Uncategorized

Aggiornamento Revisited

Pronounce it as you dare, “aggiornamento” – Italian for “(bringing) up-to-date” – as applied to the way we do church, has yielded, to say the least, mixed results. Blessed Pope John XXIII famously used the term when calling for an update of the Codex Iuris Canonici, the official compendium – or “Code” – of Canon (Church). That was in 1959, the eve of Vatican II.

As it turned out, far more than the Code would see revision in post-conciliar years. As reforms developed, the appeal of a newly outward-looking Church in dialog with a rapidly changing modern world became the larger context of the aggiornamento.

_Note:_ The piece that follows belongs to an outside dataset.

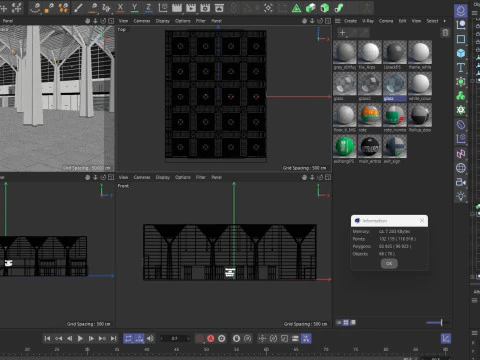The image size is (480, 360).
Task: Create new material with plus icon
Action: pyautogui.click(x=342, y=33)
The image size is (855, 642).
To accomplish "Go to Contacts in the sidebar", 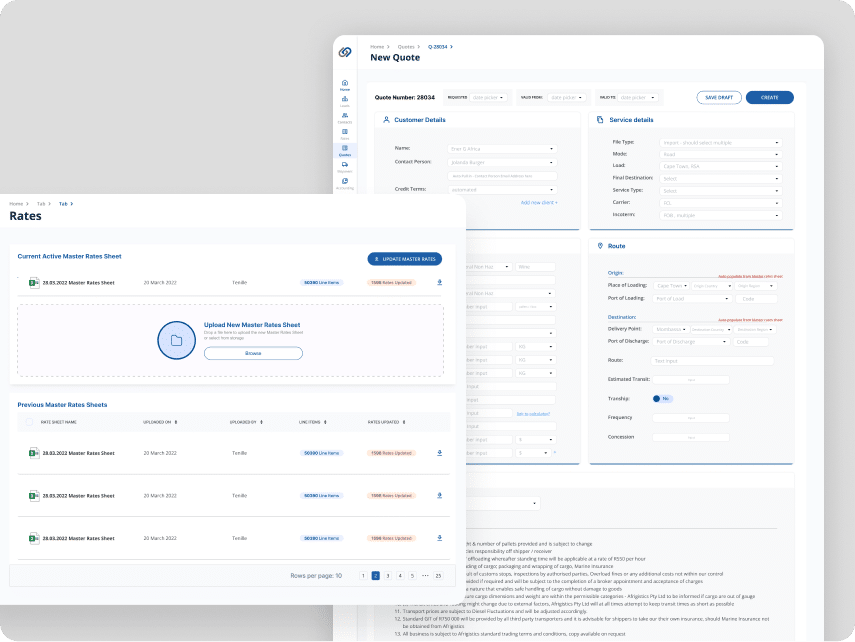I will pyautogui.click(x=345, y=117).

Some critics, advancing the notion of a Church not only as teacher but also learner, even encouraged the Church to adapt or modernize its teachings to remain relevant to the shifting cultural currents. Ironically, so-called progressive churches that have followed this direction tend to be in decline. Churches remaining true to traditional Christian doctrine are more likely to be thriving.

Other metaphors suggested by John XXIII, such as “opening a window” and being attentive to the “signs of the times,” were readily welcomed by many people within and beyond the Church communion as indicators of an awakening to the need to address new questions raised by rapid changes in a society increasingly turning to science, technology and secular means of advancing the well-being of the human race.

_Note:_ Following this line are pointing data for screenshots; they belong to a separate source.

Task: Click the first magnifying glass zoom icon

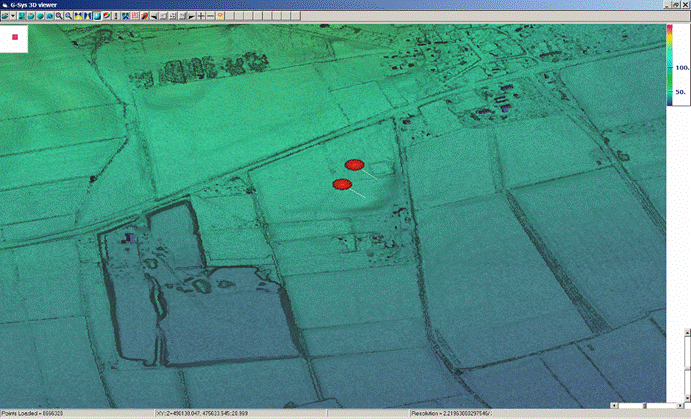Action: (x=59, y=16)
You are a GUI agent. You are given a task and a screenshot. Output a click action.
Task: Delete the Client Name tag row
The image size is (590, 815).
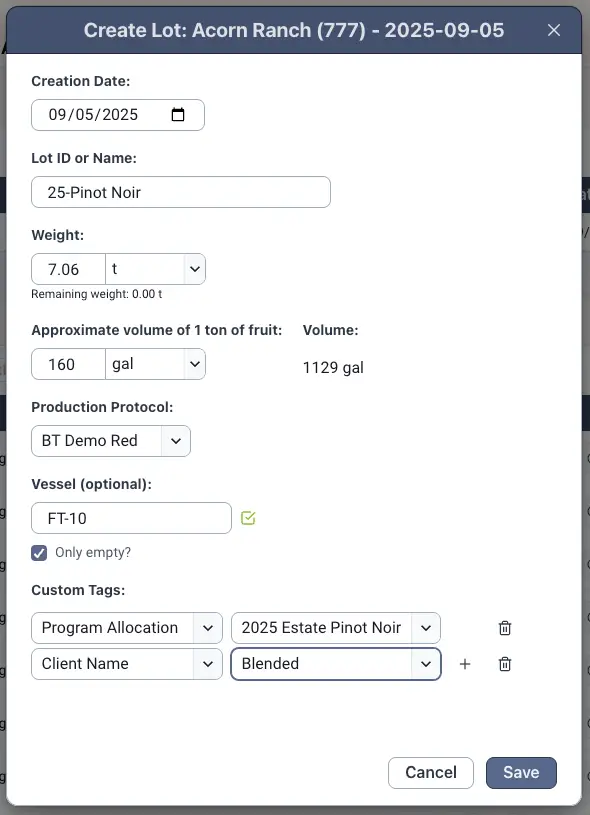505,664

To the extent that Christians live the Gospel – if the example and experience of Jesus is any prognosticator – they will come into conflict with the world’s values and premises. Christ’s life and teachings challenge fundamental attitudes toward material wealth, worldly power and sensuality, including practices regarding sexuality, marriage, politics and economics. It should not surprise any of the disciples of Christ that they will be opposed in all times and places along the march of history because of their beliefs, which are derived not from what is popular but from what Christ teaches and our true humanity discloses.

How commonly we hear “the Church says, but I think” as if the Church were something different from the Body of Christ himself: We as members united in Communion with our Risen Lord. The genius of the Church throughout the centuries, as theologian Father Robert Barron has often pointed out, is her ability to transform the culture in which she lives. Whatever developments in culture and science that enhance human development, we embrace and support with open arms.

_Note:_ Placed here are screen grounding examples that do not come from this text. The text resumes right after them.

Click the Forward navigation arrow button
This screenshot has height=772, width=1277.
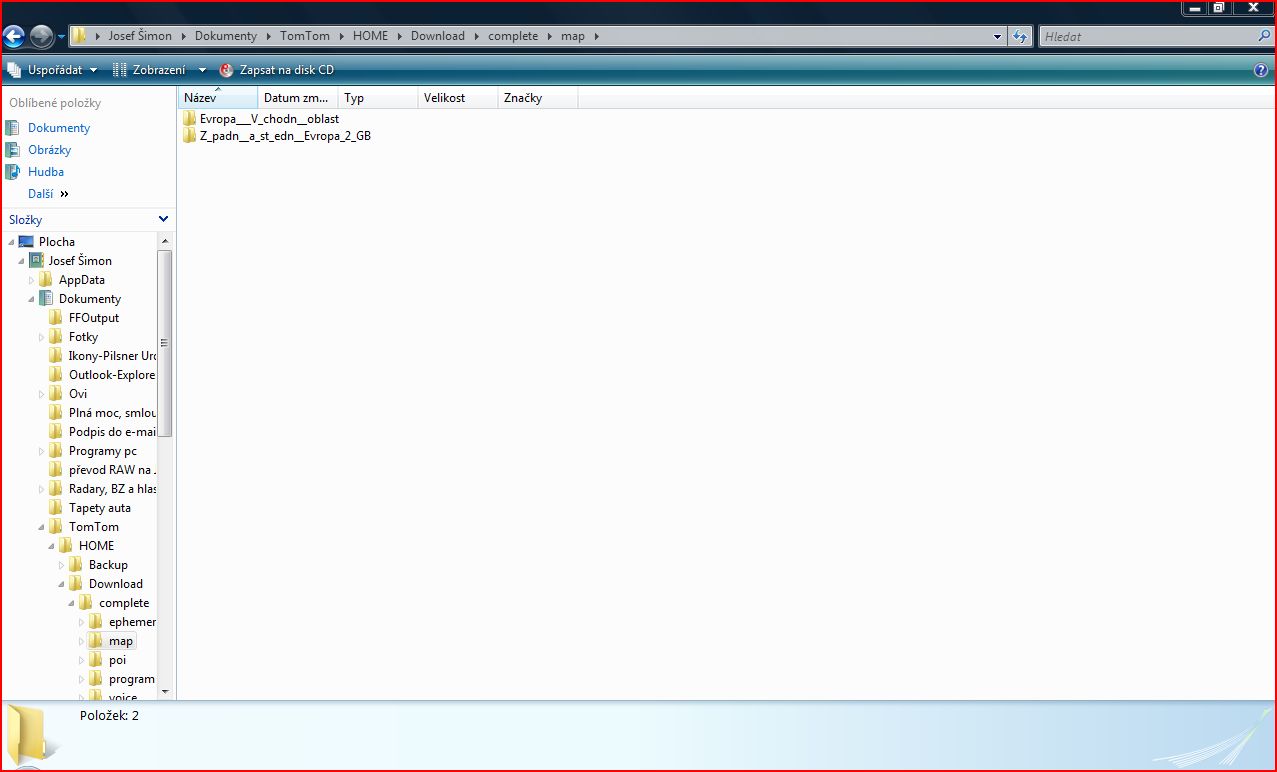(41, 37)
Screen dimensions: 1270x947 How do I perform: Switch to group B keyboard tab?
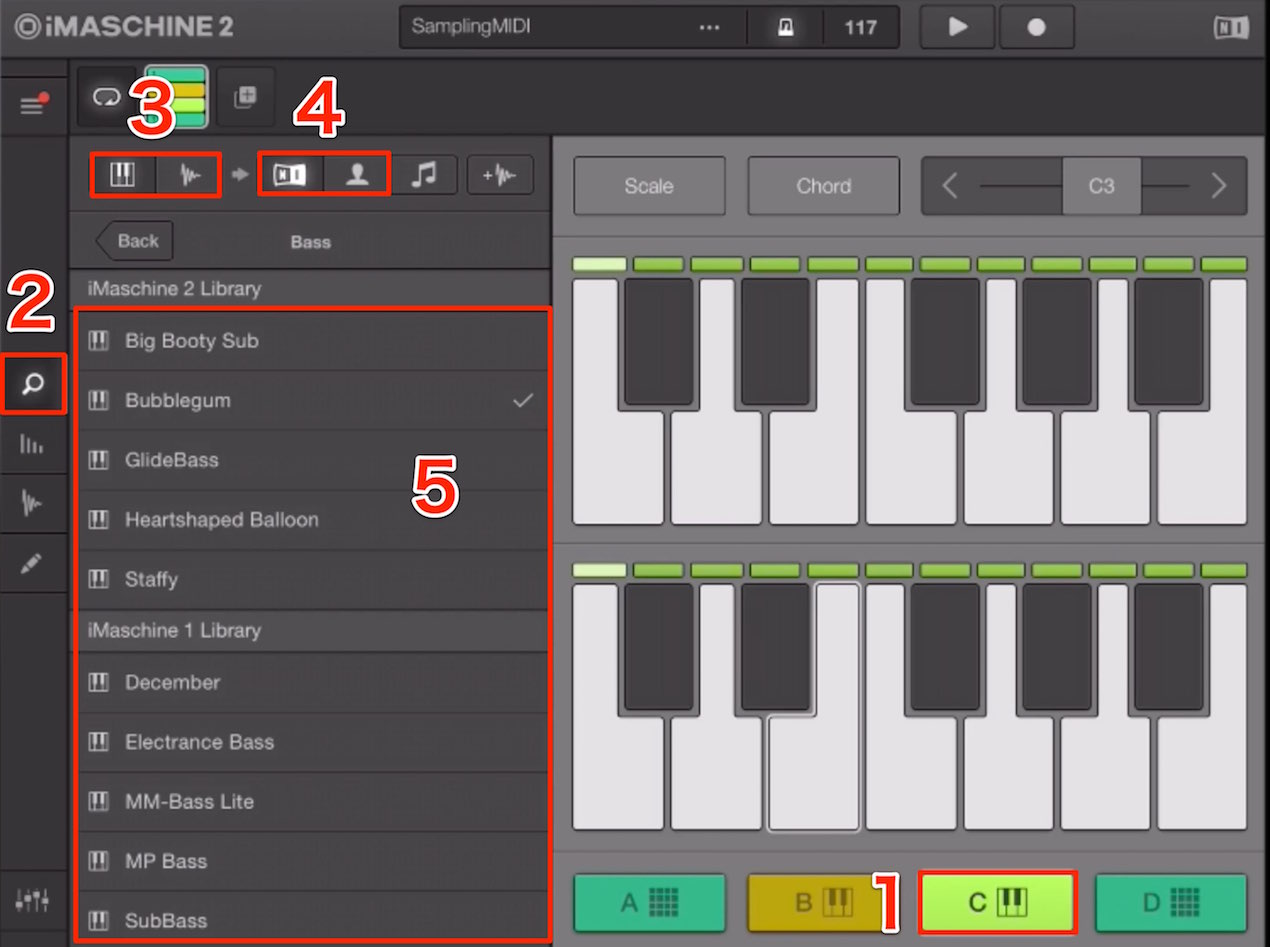click(824, 903)
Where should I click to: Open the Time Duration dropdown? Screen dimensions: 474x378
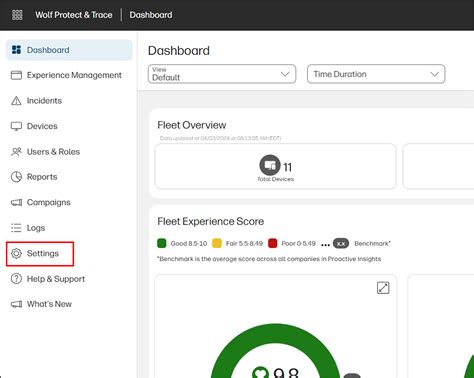tap(376, 74)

At the same time, any use of power, wealth or technology to destroy the dignity of human life at any stage or in any form is not the kind of progress that enhances our humanity.

A culture that, effectively, cannibalizes its children by denying them the right be born or so restricts the growth of its families that its social safety nets become unsustainable for its aging and most vulnerable due to the negative birth rate – is a society yearning to be evangelized or, as in the case of Europe and, increasingly, the United States, re-evangelized.

Or shall we bend to the superstitions and barbarities which were once thought to have been left in the dark ages of pagandom?